EXERCISE DESCRIPTION> Return, word for word, the line that contains "Given: Click the save" and every line after it through the end of the records.
(THE INPUT Opens)
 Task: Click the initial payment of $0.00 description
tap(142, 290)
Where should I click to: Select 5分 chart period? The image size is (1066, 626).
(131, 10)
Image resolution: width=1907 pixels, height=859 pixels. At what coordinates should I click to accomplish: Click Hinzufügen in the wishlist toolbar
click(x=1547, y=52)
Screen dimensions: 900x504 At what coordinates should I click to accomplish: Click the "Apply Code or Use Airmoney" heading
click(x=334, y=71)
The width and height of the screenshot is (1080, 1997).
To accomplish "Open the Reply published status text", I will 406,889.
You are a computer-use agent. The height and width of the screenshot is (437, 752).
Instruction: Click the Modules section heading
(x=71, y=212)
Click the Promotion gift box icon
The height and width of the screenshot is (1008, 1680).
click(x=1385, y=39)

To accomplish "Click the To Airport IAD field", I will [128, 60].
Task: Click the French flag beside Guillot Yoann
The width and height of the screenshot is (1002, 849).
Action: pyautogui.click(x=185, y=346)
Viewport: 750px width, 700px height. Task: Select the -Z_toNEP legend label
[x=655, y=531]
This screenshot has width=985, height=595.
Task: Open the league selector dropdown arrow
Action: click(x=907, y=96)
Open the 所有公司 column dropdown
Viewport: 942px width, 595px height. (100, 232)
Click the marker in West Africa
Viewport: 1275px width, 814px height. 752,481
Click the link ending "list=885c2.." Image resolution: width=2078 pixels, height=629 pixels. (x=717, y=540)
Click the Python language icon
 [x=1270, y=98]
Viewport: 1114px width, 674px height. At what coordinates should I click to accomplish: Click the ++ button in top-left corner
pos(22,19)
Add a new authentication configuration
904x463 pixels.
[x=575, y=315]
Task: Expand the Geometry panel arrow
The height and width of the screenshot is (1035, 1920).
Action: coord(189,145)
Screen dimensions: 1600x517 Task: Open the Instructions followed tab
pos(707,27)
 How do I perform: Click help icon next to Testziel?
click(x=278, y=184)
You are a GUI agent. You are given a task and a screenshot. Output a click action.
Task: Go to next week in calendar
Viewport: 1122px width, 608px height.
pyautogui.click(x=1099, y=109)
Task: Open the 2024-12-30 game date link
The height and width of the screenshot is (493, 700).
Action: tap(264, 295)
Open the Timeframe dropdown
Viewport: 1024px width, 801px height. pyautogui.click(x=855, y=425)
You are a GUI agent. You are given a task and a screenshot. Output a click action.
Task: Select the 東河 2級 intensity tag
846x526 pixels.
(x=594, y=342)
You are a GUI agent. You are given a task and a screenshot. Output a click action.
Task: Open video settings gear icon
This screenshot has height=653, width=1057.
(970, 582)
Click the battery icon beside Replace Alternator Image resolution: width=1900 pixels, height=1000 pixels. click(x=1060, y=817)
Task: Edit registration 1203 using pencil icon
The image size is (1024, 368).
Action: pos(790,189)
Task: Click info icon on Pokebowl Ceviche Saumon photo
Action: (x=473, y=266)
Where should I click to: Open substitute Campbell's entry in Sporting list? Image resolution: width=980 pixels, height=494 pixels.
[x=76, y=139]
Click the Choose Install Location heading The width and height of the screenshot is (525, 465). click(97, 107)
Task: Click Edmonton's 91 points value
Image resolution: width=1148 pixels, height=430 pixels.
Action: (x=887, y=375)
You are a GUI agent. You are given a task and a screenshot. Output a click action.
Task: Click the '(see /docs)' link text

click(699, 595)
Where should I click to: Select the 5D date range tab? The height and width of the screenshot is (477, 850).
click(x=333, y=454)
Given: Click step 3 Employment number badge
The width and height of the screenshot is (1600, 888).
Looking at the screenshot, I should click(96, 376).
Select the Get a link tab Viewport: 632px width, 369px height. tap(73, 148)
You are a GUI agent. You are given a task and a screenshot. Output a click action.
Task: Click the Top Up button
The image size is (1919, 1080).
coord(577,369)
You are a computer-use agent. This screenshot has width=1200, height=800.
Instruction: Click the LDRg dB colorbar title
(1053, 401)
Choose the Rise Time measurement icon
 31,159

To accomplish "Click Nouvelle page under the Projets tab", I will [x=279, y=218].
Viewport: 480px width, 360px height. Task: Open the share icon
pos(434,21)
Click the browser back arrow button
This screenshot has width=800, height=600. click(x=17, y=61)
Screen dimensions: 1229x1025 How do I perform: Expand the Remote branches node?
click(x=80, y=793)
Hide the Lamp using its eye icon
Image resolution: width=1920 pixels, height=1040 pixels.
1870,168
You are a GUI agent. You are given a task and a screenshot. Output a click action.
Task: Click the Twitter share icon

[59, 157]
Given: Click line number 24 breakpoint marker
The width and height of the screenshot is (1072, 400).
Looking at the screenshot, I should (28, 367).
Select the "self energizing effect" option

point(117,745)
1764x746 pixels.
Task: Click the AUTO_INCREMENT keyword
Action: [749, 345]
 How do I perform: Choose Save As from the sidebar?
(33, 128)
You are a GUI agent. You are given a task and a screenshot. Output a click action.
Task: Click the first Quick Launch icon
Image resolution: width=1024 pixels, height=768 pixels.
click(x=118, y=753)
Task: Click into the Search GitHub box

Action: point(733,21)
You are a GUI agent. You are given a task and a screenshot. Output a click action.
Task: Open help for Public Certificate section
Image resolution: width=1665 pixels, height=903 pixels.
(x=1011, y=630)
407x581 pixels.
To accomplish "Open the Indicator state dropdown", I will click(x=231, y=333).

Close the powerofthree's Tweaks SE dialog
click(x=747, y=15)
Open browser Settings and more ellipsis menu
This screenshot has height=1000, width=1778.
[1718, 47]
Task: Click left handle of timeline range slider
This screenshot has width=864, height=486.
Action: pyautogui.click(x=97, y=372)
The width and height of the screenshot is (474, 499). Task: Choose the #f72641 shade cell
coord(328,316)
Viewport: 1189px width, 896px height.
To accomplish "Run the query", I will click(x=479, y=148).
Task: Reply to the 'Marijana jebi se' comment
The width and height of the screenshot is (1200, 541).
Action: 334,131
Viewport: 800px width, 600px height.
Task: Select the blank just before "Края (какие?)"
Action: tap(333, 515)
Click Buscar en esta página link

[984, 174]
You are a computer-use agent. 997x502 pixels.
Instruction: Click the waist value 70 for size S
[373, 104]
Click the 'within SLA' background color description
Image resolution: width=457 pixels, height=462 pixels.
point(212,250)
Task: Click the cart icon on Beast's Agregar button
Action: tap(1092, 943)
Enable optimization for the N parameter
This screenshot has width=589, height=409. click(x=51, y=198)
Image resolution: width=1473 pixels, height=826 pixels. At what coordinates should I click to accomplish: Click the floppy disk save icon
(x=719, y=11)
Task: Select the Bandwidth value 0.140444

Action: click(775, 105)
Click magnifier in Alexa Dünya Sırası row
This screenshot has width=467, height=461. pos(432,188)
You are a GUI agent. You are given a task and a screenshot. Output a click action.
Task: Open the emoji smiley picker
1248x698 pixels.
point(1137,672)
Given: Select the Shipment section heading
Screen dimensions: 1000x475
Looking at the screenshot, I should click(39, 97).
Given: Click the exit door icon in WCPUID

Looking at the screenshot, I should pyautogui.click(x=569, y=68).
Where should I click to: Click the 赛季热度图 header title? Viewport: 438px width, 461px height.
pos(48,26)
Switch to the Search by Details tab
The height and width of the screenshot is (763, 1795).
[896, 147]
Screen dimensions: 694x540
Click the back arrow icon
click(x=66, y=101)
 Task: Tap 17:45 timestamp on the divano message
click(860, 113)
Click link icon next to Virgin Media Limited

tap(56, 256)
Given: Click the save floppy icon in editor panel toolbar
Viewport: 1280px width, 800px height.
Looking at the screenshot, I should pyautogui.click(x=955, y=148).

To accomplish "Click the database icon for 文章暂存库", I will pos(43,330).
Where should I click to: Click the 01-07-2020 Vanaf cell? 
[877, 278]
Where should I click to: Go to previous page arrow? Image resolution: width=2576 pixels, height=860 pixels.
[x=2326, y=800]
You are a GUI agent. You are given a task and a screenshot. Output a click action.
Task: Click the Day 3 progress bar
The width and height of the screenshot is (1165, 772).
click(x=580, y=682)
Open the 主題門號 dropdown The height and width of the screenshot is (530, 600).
(THE INPUT Closes)
YOUR SOLUTION>
Given: Click the save floppy icon in editor panel toolbar
Viewport: 1280px width, 800px height.
Looking at the screenshot, I should pyautogui.click(x=955, y=148).

To accomplish "Click the database icon for 文章暂存库", I will pos(43,330).
Where should I click to: Click the 01-07-2020 Vanaf cell? 
[877, 278]
Where should I click to: Go to previous page arrow? Image resolution: width=2576 pixels, height=860 pixels.
[x=2326, y=800]
You are a GUI agent. You are given a task and a screenshot. Output a click action.
Task: Click the Day 3 progress bar
The width and height of the screenshot is (1165, 772).
click(x=580, y=682)
Open the 主題門號 dropdown The height and width of the screenshot is (530, 600).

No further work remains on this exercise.